I chose to leave smtpd_client_restrictions, smtpd_helo_restrictions and smtpd_sender_restrictions blank and do all the checks in smtpd_recipient_restrictions. While it’s possible to reject messages earlier, this setup gives more info in the logs for rejected messages.
Edit: Be careful with this! By pushing all restrictions under a single parameter, the order of the filters become very important! Make sure you understand the warnings described in the postfix manual.
These are the filters that I apply.
First, the local originated mail is allowed:
- permit_mynetworks: Allow local originated mail
- reject_non_fqdn_hostname: Non fully qualified hostnames names are rejected.
- reject_invalid_hostname: Hostnames which have an invalid syntax are rejected as well.

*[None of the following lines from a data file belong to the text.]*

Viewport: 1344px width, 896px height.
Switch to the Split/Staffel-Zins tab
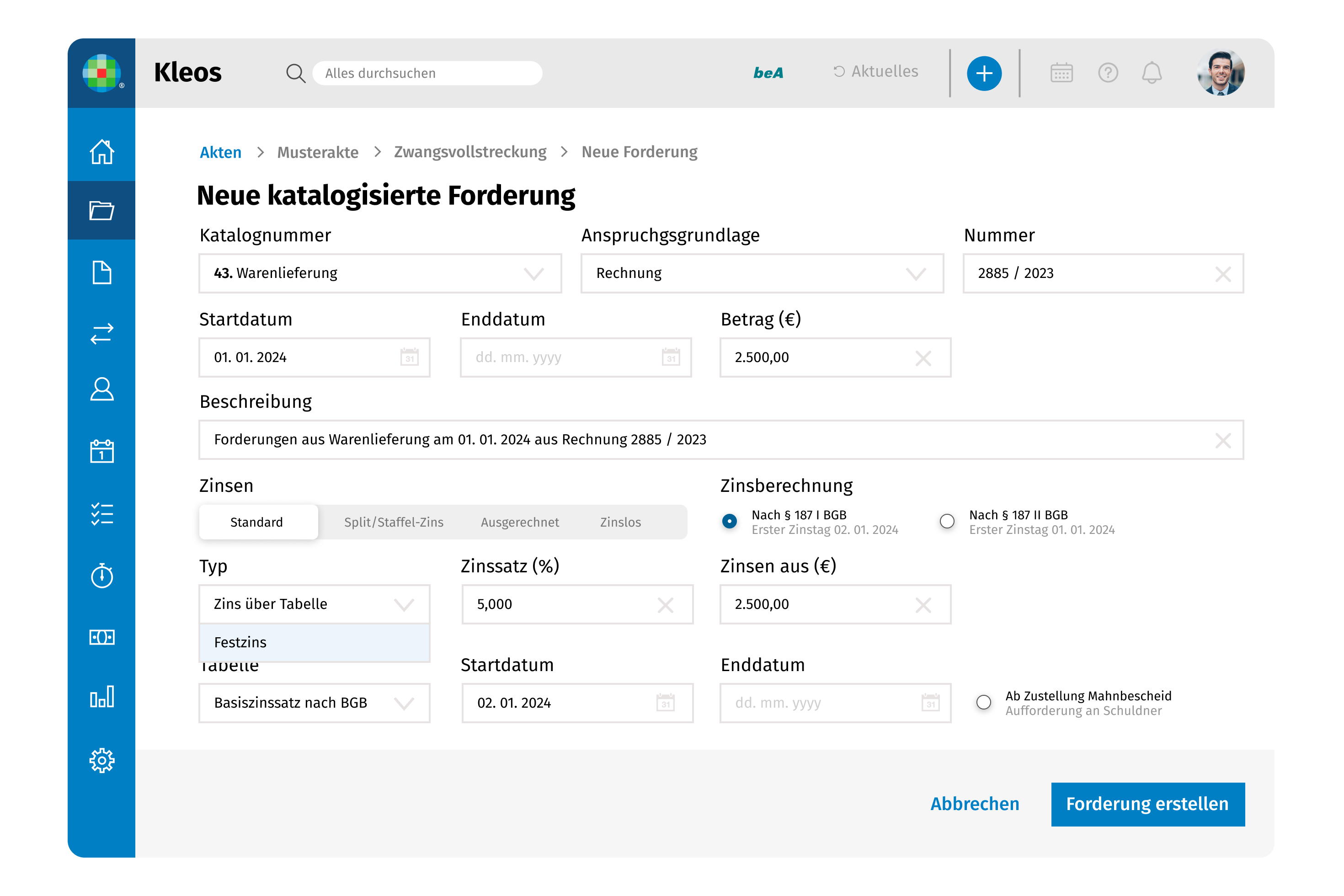click(394, 522)
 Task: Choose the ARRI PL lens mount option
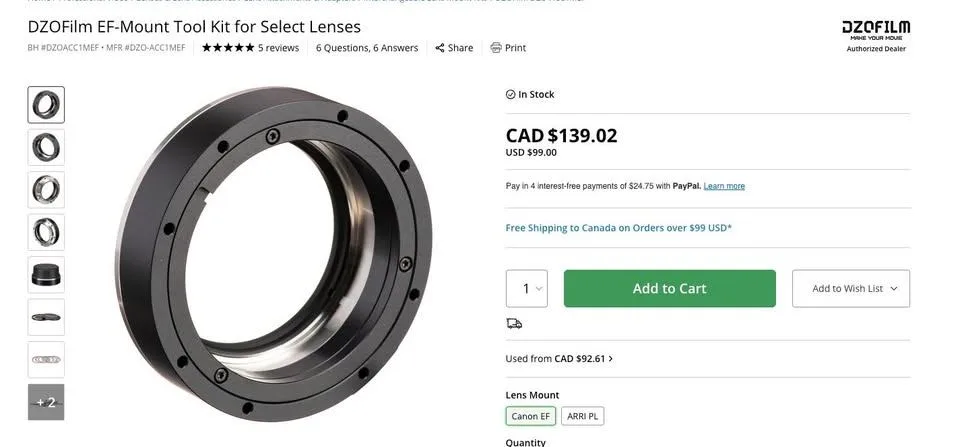[x=582, y=416]
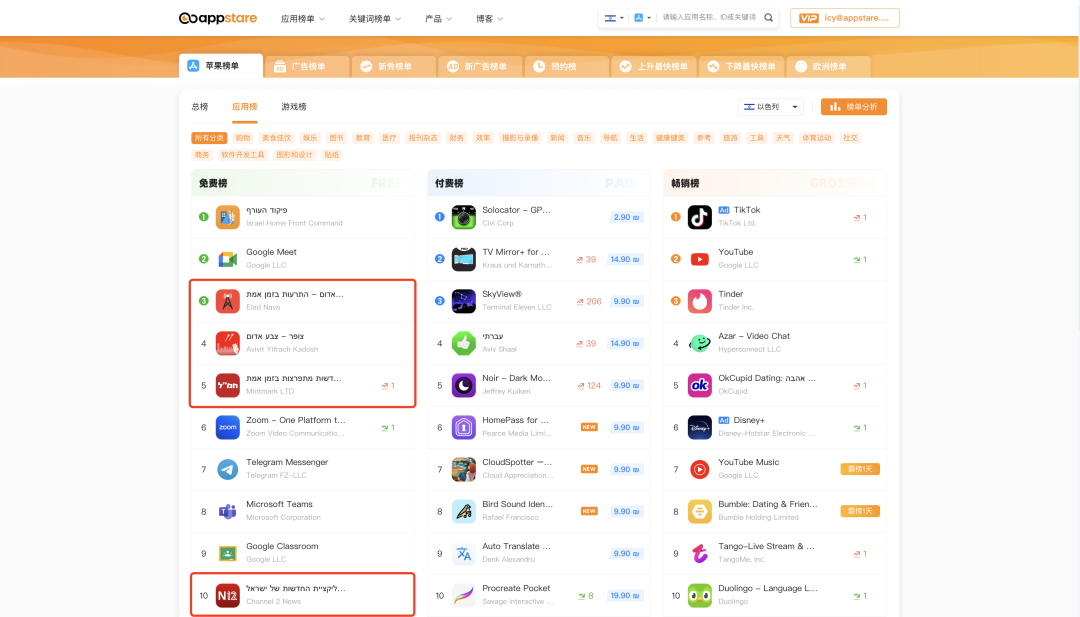The width and height of the screenshot is (1080, 617).
Task: Click the Google Meet app icon
Action: point(227,258)
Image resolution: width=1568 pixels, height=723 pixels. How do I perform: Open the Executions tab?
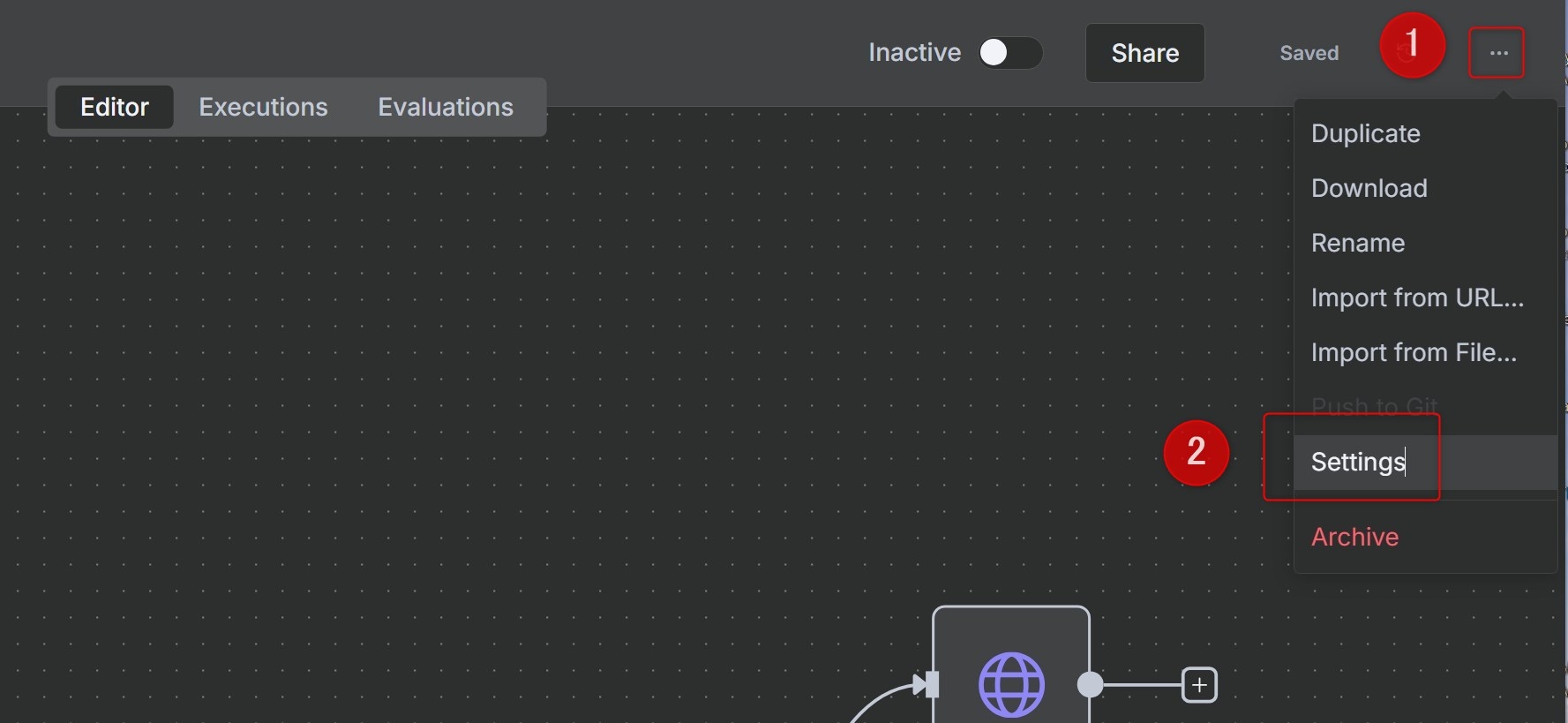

The next phase in the SMTP conversation is identifying the sender. SMTP has an “envelope sender”. This is the address where bounces are returned to. Usually, this is the same as the “From” field, but this is not required. If my mailserver is to accept responsibility to deliver the mail, it should have a way to contact the sender. If the sender address is not usable, we can’t bounce if needed. Don’t accept responsibility in this case.
The same applies for the recipients:
The next statement is very important: don’t become an open relay. Only accept mail for the domains you’re actually responsible for:
The previous tests were local and fast. The mail-server can verify them with minimal effort. But this is not enough to fight spam. Greylisting in particular is very effective. Greylisting will cause every mail to be initially rejected with a temporary failure. RFC 5321 requires sending mail-servers to retry this delivery. On a second attempt, the message is accepted.
- check_policy_service inet:127.0.0.1:10023: The greylisting server listens on this port and keeps the database of seen mails
SPF is another anti-spam technique. This verifies that the sending mail-server is actually allowed to send mail from this email-address. However, this causes problems with standard forwarding of emails, so I don’t use it to reject messages, but I do log the result
- warn_if_reject, check_policy_service unix:private/policy-spf
As a final test, several blacklists are checked. If the sending mail-server is listed as a known spammer, the mail is rejected.
- reject_rbl_client bl.spamcop.net
- reject_rbl_client sbl-xbl.spamhaus.org
- reject_rbl_client dnsbl.sorbs.net
All previous configuration will either accept the mail for delivery, or reject the mail. It will not silently drop mail, which is a very important thing in my opinion. If you really want to, you can chain spamassassin to the end.